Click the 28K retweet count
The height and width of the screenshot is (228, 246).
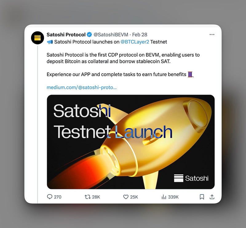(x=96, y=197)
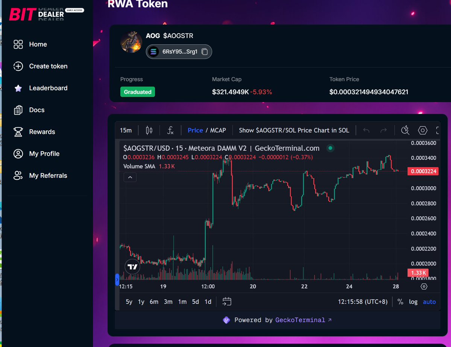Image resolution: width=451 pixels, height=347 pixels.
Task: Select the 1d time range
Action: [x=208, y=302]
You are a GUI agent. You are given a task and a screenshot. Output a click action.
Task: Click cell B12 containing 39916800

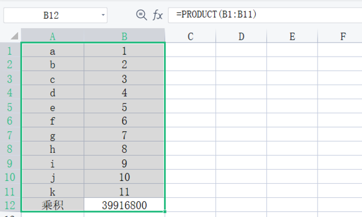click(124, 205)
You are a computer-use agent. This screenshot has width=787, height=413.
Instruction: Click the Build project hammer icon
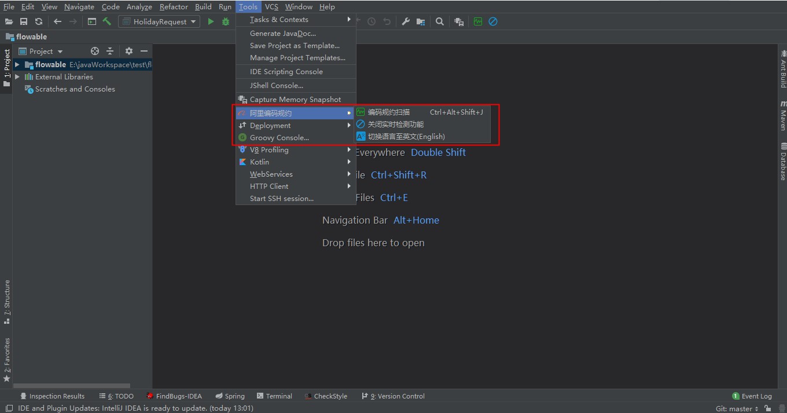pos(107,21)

#####

TASK TO CARRY OUT:
Above are records to transcribe exactly; leave their pictures out.

EXERCISE RESPONSE:
Click the 28K retweet count
The height and width of the screenshot is (228, 246).
(x=96, y=197)
Image resolution: width=451 pixels, height=347 pixels.
Task: Select the 1d time range
Action: [x=208, y=302]
You are a GUI agent. You are given a task and a screenshot. Output a click action.
Task: Click cell B12 containing 39916800

click(124, 205)
You are a computer-use agent. This screenshot has width=787, height=413.
Instruction: Click the Build project hammer icon
pos(107,21)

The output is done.